In a landmark election held over two stages -- on Nov. 26 and Dec. 7 -- Nepal's Communist coalition parties scored a crushing victory to regain power. Although high-ranking officials of the leading Communist Party of Nepal-Unified Marxist Leninist (CPN-UML) have said they will maintain relationships with both China and India, they are not hiding their intention to break away from New Delhi's "micromanagement."

Khadga Prasad Oli, left, the chairman of the Communist Party of Nepal (Unified Marxist Leninist), shakes hands with Communist Party of Nepal (Maoist Centre) leader Pushpa Kamal Dahal in Kathmandu on Dec. 17. © Reuters

Economically, India-Nepal ties run deep: Nepalese citizens are allowed to work in India without visas.

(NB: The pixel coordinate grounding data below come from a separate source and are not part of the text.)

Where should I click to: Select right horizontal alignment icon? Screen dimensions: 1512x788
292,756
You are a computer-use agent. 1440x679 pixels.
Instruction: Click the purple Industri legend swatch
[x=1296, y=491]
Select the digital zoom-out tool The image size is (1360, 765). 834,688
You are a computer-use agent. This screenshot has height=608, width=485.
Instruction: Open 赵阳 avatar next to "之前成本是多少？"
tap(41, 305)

Imports from India account for 60% of Nepal's total.

In contrast, Nepal relies little on China in part because Mount Everest stands in the way, limiting access between them. But China's ambitious, regionwide infrastructure development drive could help overcome that obstacle. 

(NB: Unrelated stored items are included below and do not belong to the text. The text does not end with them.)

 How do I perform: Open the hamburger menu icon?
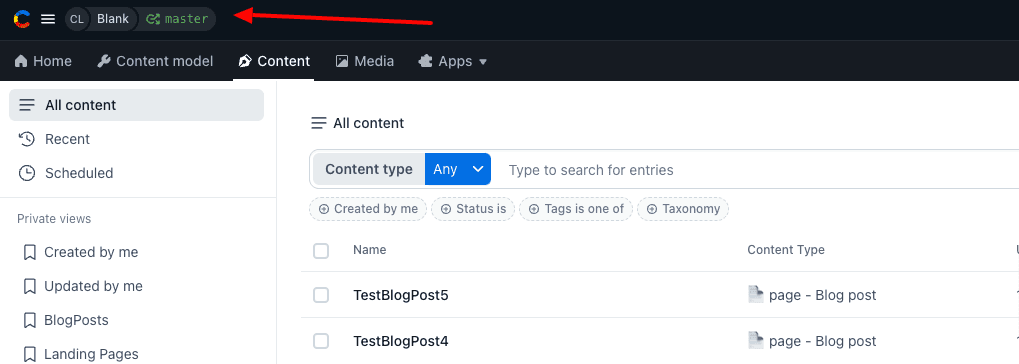pyautogui.click(x=48, y=19)
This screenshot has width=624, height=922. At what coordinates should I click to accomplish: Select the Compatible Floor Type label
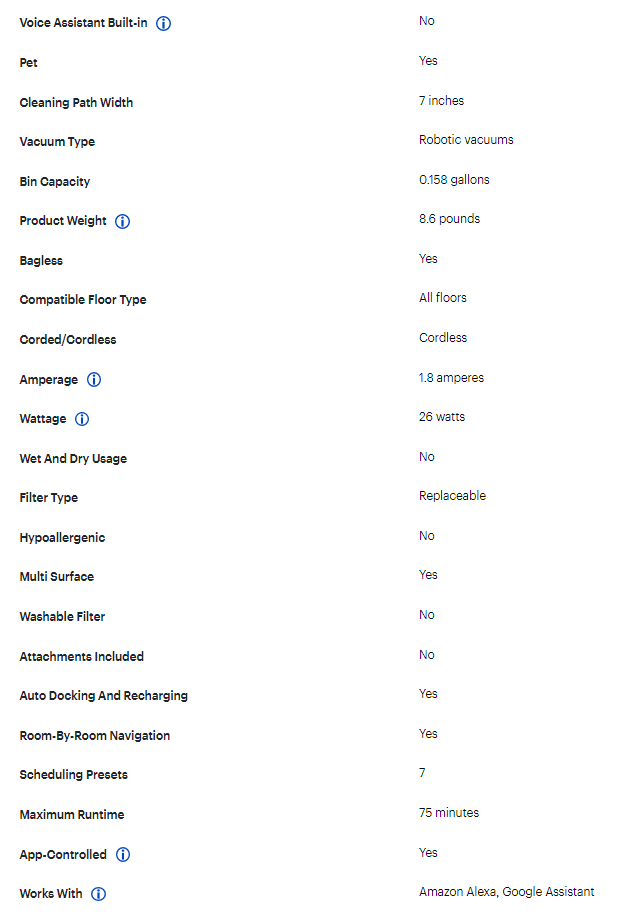click(83, 300)
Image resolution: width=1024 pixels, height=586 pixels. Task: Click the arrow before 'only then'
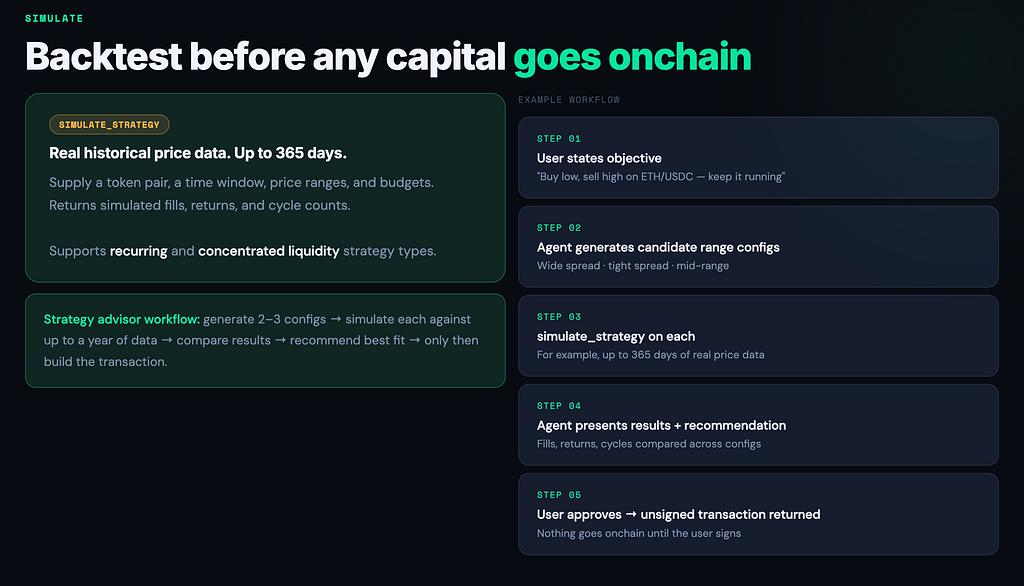tap(415, 340)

Khadga Prasad Oli, the chairman of the CPN-UML, visited China last year when he was Nepal's prime minister and proposed plans for a railway and expanded roads connecting the two countries. A previous government also signed a memorandum that would see China cooperate on the construction of Nepal's largest power station. The pro-Indian government nixed the plans, but now there is talk that the new government will give the go-ahead.

The power shift in Nepal came at "the prodding of China," said R.S.N. Singh, a former officer of India's intelligence agency. Many see the result as part of a cunning Chinese strategy. Beijing's "desperation" to play a bigger role in Nepal, Singh suggested, "was linked to India's tough and uncompromising position during the Doklam faceoff," in which Chinese and Indian troops stared each other down at the tri-junction with Bhutan from June to August this year. 

Nepal is hardly the only country in India's neighborhood drawing closer to China. Until recently, many of the neighbors had been tough negotiators, playing the big rivals off each other to secure sweeter offers of financial support and other assistance. But much to India's dismay, countries seem increasingly inclined to simply move into China's orbit.